I also understand that France is in Western Europe and Lebanon is in the Middle East. I understand that France is a country where the majority of the population is white, and Lebanon is a country with a majority population that is Arab. I understand that Paris is a city that evokes images of glamour, fashion, luxury, and wonder. Beirut doesn’t exactly excite the imagination in the same way.
Personally, the bombings in Beirut have hit a bit closer to home. My two immediate neighbors in my flat are both Lebanese. One of them told me that, even on his social media, there were a lot of people echoing the ‘prayers for Paris’ sentiment while turning a blind eye to the terror attacks that happened in their country, in their capital city.
At the time of writing this article, the #1 trending topic on Twitter is #TodosSomosParis. Translated, that means ‘we are all Paris’ and the sentiment is of solidarity, of standing together. When suicide bombs blew up in Beirut, nowhere close to as many people showed the same support. Look at the difference in mentions of Paris & Beirut on Twitter, it’s staggering.
There is a subtext to this, one that’s a bit hard to swallow. We are all Paris after an act of terror in the city, but were we all Beirut when an act of terror occurred there the night before? The world pours their heart out for Paris, but Beirut’s victims are met without much discussion of the fact. Terrorism is largely associated with the Middle East. A majority of terrorist acts are done in the Middle East. By that logic, aren’t most of the victims of terrorism Middle Eastern?

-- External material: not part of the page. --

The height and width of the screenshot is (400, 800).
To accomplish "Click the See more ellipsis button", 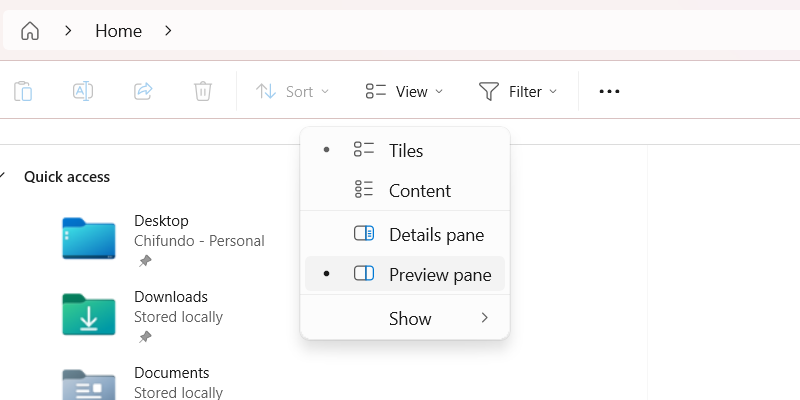I will point(609,92).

Send prayers to Paris. That should absolutely not be condemned. But send prayers to Beirut, too, because terrorism is just as tragic when it happens to Muslims in a Middle Eastern country, as it is when it happens to white Europeans. As wonderful as it is that the world is standing with France in mourning and solidarity, the fact that the people of Lebanon are not given the same sympathy is equally sad. The underlying message is that Parisian lives matter more than the ones in Beirut.
Arabs, Arab Muslims especially, deal with the residual effects of terrorism all two often. Radical extremists make up a very small minority of Muslims, yet people associate Muslims with terrorism. Arabs are the victims of acts of terrorism, whether it’s in Palestine, Syria, Turkey, or Iran. There was a suicide bombing at a funeral in Baghdad, yesterday. Eighteen people were killed. Those families deserve just as much sympathy as the ones in Beirut, or the ones in Paris.
When, as a whole, the world springs into action after terrorist attacks in Europe, yet turns a blind eye to the terrorist attacks in the Middle East, the Middle Eastern people can make one inference. European lives are the ones to be mourned, not theirs, and seemingly only terror attacks in Europe and North America are worth the globe sending prayers their way.
This is not to condemn anybody for acts of support and solidarity towards the people of Paris. Realize, though, that while the message you send might be of support to some, it’s received differently by already marginalized groups of people.